[Work to be completed] Find each line below where the word "will" occurs, and copy it.

Extracted data entries:
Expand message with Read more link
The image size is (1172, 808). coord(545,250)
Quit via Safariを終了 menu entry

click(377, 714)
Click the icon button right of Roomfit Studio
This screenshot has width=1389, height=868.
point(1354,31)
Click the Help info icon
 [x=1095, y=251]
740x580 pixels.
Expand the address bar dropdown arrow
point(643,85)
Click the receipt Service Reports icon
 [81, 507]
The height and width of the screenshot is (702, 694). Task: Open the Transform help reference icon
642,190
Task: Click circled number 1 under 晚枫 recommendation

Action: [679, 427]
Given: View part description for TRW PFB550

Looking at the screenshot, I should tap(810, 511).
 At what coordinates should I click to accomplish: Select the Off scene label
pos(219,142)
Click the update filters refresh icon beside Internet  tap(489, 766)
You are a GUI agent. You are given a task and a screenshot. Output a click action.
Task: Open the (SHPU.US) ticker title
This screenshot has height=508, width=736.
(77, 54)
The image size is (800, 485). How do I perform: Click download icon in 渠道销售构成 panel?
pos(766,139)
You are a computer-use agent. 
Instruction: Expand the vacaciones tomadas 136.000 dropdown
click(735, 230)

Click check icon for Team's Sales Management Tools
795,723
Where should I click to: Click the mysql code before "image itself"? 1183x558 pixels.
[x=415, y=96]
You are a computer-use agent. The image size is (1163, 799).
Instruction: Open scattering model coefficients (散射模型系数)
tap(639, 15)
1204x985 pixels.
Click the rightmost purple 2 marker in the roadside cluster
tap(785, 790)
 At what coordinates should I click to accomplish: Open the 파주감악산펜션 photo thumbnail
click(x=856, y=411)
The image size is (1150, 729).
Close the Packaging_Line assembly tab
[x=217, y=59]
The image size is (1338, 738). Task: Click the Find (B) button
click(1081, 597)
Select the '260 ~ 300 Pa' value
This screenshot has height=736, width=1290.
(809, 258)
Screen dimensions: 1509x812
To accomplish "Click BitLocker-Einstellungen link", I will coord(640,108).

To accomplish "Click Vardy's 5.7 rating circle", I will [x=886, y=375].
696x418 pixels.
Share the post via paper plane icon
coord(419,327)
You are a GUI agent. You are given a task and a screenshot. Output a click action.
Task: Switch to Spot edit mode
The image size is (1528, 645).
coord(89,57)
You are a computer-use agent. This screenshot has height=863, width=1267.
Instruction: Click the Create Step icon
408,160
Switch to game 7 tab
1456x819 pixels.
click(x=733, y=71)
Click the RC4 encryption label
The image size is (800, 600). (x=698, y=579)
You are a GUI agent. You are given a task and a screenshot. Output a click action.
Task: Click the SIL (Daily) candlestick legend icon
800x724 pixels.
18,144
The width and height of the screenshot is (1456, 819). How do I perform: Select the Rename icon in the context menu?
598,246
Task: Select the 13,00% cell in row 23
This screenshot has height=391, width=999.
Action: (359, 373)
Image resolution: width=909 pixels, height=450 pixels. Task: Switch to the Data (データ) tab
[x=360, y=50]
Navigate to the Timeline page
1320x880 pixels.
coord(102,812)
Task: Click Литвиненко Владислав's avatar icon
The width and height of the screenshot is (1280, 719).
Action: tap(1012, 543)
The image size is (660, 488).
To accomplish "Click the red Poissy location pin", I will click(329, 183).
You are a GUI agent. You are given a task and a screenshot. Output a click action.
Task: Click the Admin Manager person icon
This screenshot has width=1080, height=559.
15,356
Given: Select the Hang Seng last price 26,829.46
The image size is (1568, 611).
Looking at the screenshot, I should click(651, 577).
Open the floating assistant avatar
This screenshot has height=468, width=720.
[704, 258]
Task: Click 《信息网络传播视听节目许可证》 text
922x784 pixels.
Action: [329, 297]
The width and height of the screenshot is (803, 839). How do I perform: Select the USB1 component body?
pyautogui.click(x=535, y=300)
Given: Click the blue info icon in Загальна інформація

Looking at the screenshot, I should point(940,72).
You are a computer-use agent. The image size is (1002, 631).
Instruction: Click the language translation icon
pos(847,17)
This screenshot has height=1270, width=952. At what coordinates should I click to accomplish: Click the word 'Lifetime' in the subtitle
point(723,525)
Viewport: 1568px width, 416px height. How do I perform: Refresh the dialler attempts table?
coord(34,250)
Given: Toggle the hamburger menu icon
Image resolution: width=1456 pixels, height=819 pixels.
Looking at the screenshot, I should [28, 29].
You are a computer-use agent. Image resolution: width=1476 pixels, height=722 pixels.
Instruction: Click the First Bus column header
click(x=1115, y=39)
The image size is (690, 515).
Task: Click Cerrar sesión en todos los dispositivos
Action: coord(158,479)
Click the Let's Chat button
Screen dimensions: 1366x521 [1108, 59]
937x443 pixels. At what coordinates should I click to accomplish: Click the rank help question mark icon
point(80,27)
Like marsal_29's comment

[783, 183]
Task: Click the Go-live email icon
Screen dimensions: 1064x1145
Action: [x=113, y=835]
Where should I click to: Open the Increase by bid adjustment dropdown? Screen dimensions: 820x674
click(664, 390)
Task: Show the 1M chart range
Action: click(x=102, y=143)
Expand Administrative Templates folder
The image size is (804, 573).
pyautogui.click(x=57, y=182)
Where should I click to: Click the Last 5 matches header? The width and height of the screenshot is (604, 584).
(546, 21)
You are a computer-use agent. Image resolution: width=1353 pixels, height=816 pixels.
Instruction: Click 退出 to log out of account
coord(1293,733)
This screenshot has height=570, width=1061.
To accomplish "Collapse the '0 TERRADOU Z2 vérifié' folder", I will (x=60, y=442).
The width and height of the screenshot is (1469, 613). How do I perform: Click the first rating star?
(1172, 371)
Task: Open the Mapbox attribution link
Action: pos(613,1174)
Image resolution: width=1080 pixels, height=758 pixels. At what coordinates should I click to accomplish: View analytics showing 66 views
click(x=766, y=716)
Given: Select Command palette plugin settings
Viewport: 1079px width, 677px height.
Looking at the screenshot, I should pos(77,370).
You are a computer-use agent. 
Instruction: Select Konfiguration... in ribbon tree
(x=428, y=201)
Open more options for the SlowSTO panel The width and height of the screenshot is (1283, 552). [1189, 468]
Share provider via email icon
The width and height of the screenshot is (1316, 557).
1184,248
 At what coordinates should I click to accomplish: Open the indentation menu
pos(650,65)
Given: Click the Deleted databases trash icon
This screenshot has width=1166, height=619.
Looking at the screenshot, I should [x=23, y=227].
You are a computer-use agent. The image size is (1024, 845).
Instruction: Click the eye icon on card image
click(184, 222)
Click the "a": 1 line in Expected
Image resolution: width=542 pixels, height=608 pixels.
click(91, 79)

[Expected answer]
To accomplish "Click BitLocker-Einstellungen link", I will coord(640,108).
To accomplish "Click Vardy's 5.7 rating circle", I will [x=886, y=375].
To accomplish "Click the red Poissy location pin", I will click(329, 183).
To accomplish "Collapse the '0 TERRADOU Z2 vérifié' folder", I will (x=60, y=442).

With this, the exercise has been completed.